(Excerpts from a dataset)
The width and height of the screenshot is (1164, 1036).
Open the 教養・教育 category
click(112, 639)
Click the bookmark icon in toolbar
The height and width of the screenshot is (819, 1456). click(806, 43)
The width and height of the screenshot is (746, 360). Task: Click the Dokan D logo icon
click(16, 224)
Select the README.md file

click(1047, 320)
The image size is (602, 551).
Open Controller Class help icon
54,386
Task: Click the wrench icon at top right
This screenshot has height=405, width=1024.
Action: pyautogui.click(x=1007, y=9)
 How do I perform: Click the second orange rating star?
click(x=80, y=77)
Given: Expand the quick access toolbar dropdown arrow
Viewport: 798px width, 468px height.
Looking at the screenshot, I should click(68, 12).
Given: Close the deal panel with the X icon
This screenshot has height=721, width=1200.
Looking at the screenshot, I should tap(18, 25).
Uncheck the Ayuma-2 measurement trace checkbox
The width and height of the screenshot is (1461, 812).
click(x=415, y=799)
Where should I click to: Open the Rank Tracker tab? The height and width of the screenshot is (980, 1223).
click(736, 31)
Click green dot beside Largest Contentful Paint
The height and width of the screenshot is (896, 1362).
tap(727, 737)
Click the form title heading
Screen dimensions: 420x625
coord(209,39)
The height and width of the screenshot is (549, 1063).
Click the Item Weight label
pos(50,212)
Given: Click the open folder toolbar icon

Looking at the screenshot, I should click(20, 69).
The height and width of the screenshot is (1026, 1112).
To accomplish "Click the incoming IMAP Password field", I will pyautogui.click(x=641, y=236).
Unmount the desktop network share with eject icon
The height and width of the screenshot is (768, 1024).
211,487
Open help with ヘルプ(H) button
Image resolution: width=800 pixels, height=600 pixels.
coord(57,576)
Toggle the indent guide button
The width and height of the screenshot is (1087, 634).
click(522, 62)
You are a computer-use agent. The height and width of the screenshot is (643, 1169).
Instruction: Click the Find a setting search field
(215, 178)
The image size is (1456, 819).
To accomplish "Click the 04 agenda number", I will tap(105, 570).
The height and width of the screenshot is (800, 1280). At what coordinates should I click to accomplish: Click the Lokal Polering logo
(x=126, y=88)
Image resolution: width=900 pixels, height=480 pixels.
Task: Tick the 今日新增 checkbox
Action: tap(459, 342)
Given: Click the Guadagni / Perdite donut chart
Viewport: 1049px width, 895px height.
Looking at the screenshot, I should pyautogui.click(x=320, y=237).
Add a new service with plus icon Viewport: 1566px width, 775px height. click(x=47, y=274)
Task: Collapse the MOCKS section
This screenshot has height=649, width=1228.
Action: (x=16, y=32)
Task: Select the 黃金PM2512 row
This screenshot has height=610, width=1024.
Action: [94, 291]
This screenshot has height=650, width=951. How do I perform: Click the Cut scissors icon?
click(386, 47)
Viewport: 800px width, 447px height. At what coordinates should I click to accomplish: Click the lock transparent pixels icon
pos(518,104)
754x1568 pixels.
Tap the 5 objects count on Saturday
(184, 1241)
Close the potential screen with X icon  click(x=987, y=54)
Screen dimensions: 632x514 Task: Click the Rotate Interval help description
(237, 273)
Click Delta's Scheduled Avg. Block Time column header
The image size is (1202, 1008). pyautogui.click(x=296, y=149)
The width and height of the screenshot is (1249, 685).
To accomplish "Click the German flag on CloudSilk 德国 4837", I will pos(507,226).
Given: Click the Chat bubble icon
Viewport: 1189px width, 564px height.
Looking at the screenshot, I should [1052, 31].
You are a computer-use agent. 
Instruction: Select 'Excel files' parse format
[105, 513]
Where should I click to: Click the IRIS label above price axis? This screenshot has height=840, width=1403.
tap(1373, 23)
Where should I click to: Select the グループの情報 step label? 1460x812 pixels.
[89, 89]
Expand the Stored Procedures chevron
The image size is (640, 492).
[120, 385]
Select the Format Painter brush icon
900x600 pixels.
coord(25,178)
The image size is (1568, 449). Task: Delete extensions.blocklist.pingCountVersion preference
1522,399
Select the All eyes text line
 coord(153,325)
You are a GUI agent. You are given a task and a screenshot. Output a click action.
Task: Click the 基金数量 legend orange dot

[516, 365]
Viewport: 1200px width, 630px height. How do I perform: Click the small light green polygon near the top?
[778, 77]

__Work required__: Scan the entries above. Copy each line that has the string "with".

__Expected answer__:
Given: Close the deal panel with the X icon
Unmount the desktop network share with eject icon
Open help with ヘルプ(H) button
Add a new service with plus icon Viewport: 1566px width, 775px height. click(x=47, y=274)
Close the potential screen with X icon  click(x=987, y=54)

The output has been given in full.